Studio Life: The Amity Affliction
Write hits, fuck school, eat pizza and watch Dateline. BLUNT goes inside the recording of The Amity Affliction’s fourth and highly anticipated LP with bassist/vocalist Ahren Stringer.
You guys have just wrapped up your fourth full-length. Do you find it’s become easier to write an Amity banger, or is avoiding slipping into a comfy routine a bigger challenge this far into the band’s lifespan?
It’s a bit of both I guess. Dan’s [Brown, guitar] in the band now and he’s a seasoned veteran as well so he’s brought more to the table this time, which will obviously have an impact on the record. I think we’re definitely getting better at songwriting and I’m confident this is our best record yet. I mean, it was daunting at first, trying to follow up Chasing Ghosts which did so well, but having that fire under our arse really helped us to get motivated.
Did adding a new writer to the fold force yourself and Troy Brady to step it up?
There definitely wasn’t an element of being upstaged or being outshone by the new guy [laughs], but we did feel like we needed to write more because Dan had already started working on songs long before we sat down for the record. He definitely helped push us a bit more, so we were all driving one another.

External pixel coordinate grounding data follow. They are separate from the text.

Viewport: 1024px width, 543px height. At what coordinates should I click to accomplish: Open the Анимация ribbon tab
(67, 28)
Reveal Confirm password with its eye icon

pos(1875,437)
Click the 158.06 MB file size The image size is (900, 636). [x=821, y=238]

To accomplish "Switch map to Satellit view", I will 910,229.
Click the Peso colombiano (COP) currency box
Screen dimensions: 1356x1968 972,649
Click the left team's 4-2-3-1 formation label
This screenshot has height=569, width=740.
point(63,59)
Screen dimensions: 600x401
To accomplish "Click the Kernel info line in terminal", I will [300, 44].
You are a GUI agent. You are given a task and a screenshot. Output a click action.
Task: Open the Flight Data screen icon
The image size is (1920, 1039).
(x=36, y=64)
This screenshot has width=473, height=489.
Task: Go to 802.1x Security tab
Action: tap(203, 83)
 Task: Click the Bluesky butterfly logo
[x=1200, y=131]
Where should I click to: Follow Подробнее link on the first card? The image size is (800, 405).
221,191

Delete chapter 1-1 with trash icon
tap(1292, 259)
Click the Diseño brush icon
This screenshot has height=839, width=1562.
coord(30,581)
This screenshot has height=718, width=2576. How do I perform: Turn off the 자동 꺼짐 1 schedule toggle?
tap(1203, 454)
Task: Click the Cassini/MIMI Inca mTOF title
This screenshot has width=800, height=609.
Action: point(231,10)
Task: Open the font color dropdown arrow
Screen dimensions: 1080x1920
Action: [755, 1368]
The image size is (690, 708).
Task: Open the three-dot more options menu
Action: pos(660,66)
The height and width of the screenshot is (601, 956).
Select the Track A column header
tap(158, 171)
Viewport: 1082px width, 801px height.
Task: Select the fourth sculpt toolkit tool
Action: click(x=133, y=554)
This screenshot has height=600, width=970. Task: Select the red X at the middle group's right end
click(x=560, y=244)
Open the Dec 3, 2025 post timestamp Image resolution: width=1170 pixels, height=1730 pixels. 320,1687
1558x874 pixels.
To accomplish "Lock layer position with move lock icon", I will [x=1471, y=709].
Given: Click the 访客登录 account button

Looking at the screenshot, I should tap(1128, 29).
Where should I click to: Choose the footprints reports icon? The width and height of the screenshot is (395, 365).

With three key songwriters in the band now, did any one person take the reins musically, or was everyone given equal share to present ideas?
On previous records we’d just have one of us write a whole song, bring it to the band and that would be that. This time we all had basic shells and ideas and shared them around. I think all up we wrote around 20 tracks actually. Dan and I did a bit of pre-production at Troy’s house where we really nutted out the songs we wanted to focus on and we nailed all the choruses and melodies within a few days, most of which stuck. It actually all came together really quickly towards the end.
What were your personal goals?
Honestly, I wanted to write a song that was better than “Open Letter”, you know? To write that one hit that breaks through on a larger scale. Lyrically Joel is still doing his thing, writing about suicide and that kind of thing, which is great [laughs].
You flew Will Putney out from the US and recorded at Troy’s home studio. Are we right in assuming he’s Amity’s go-to guy from now on, especially considering the recording hiccups on Chasing Ghosts?
Definitely. He saved our arse on the last record when he mixed the whole thing in four days or something when we weren’t happy with the original mixes from Elvis [Michael “Elvis” Baskette]. He’s just a likeminded dude and he knows this genre inside out, as well as being a great friend and someone we trust. Honestly, he’s the perfect man for the job and I don’t think we had a single argument the whole time.
So you effectively recorded at home, with a close friend. How did that affect the vibe in the Amity camp? Were you able to maintain that same sense of hustle that you have when you’re working overseas?
A little bit, but really, it became more of a Groundhog Day kind of vibe. With the last record we would do stuff that we weren’t used to, you know, being in America you could hit the batting cages or go to a new bar or whatever. But this time we’d just go home and watch My Kitchen Rules or go for a swim at the beach. It’s [the Sunshine Coast] a lovely place, it’s extremely relaxed, so I didn’t really feel like we were making a record to be honest.